## YOUR OBJECTIVE
In the rows that open with the line containing "This screenshot has width=455, height=280." and close with the line containing "point(1321,836)", rename "Type of operation" to "Operation type" and return only those lines, otherwise unchanged.

## PROVIDED DATA
— START —

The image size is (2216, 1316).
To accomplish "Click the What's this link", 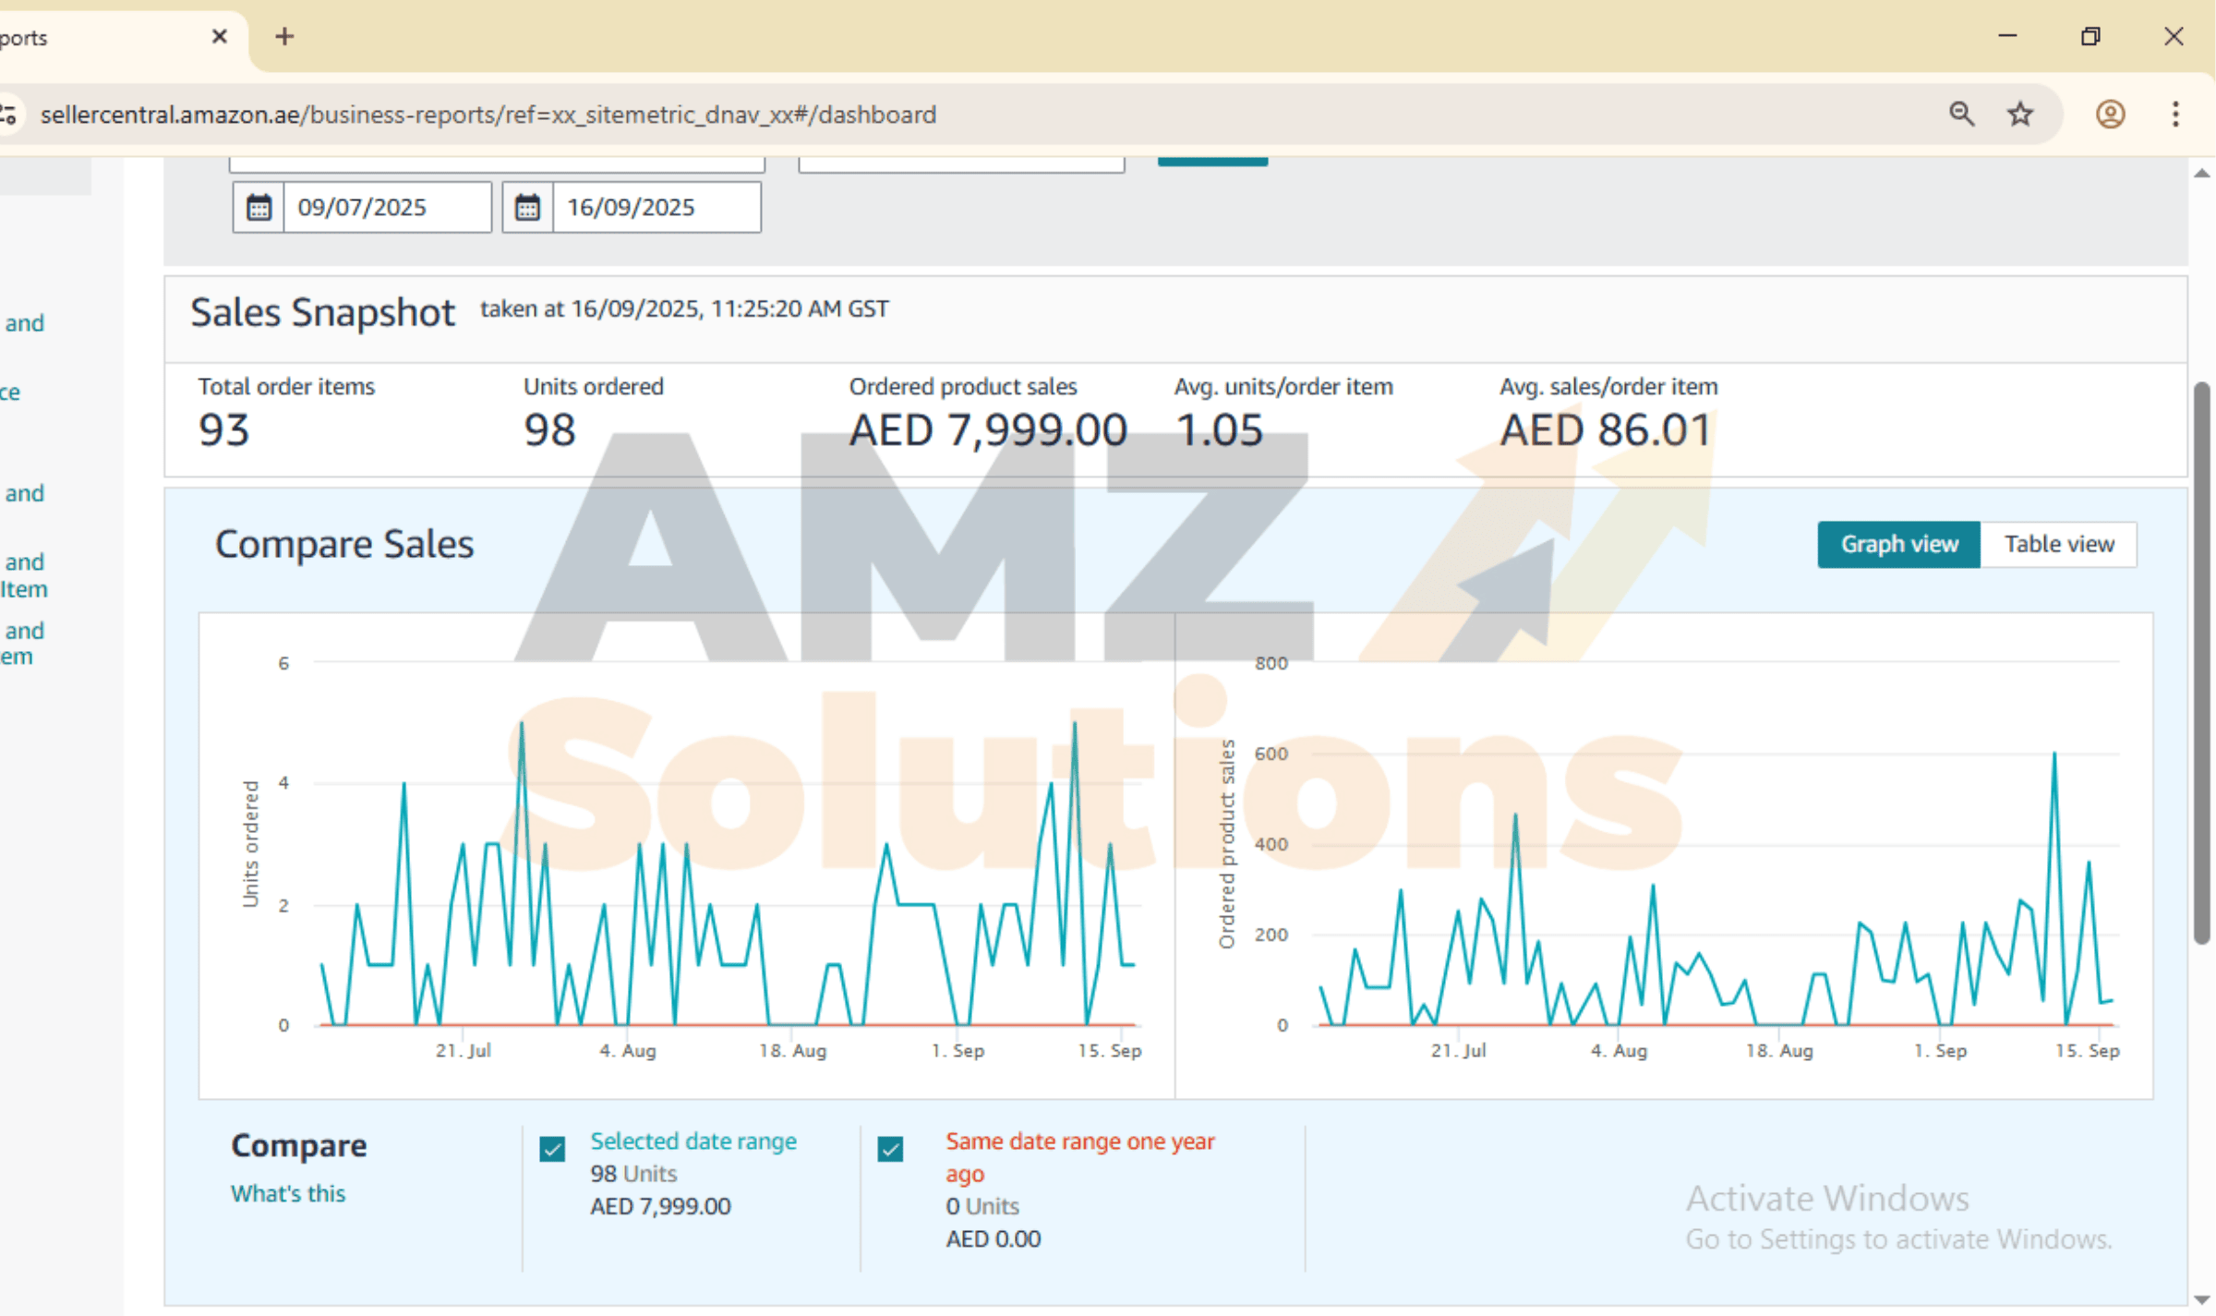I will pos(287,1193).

— END —
— START —

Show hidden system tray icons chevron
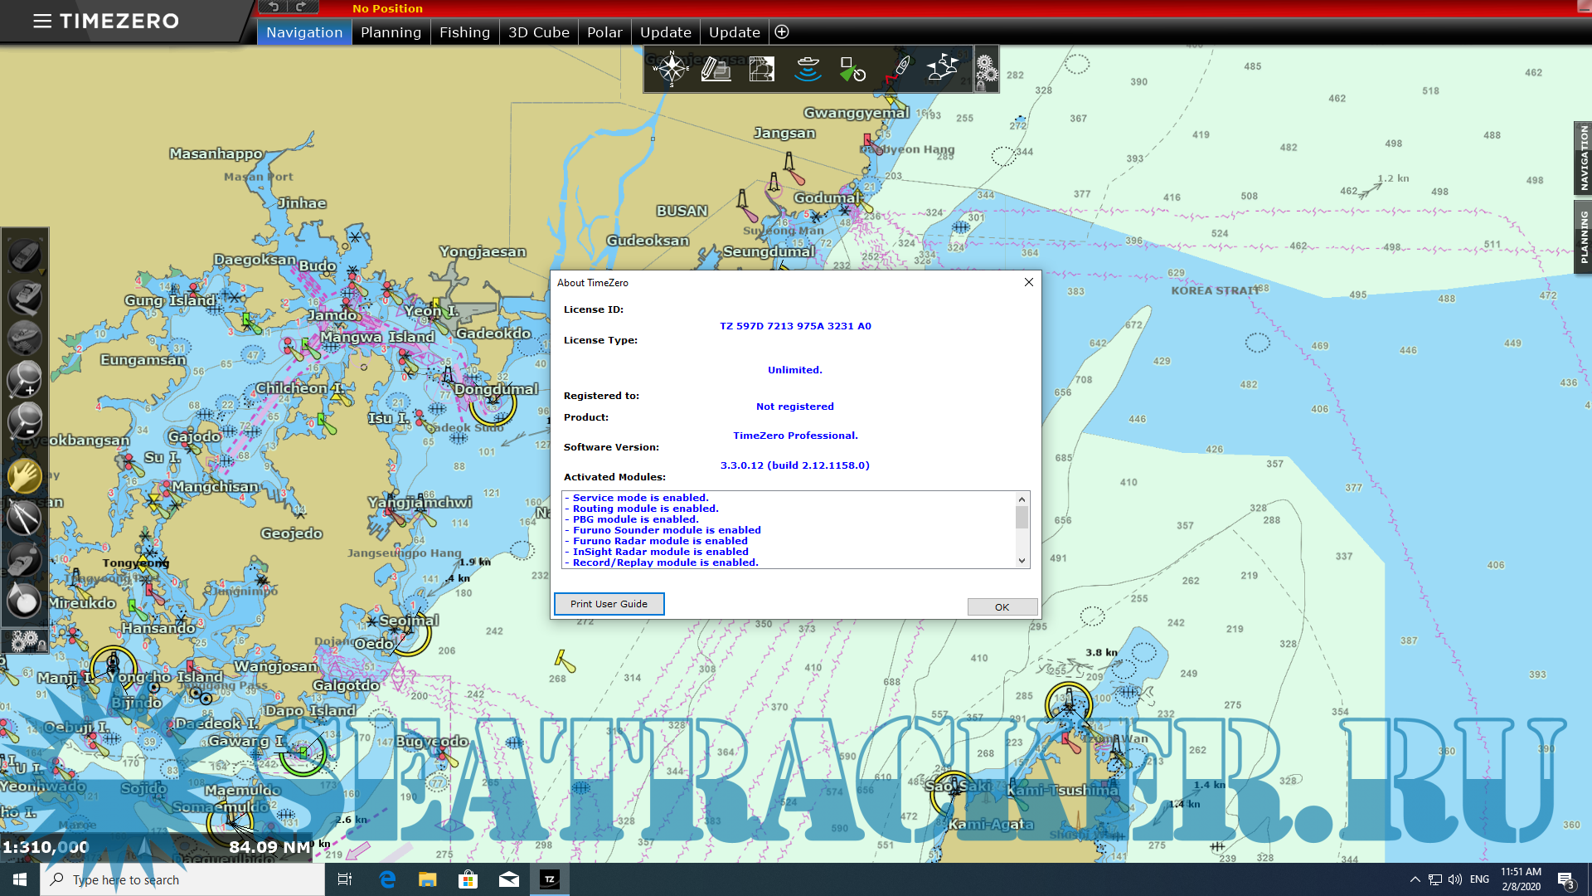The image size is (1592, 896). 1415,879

— END —
— START —

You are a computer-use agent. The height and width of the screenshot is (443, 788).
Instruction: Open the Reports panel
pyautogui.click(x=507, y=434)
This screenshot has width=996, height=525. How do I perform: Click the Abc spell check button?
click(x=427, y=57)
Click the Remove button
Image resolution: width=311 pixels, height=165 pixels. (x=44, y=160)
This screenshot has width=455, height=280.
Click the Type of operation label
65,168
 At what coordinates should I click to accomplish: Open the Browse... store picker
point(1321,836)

— END —

## RESULT FOR THIS EXERCISE
This screenshot has width=455, height=280.
Click the Operation type label
65,168
 At what coordinates should I click to accomplish: Open the Browse... store picker
point(1321,836)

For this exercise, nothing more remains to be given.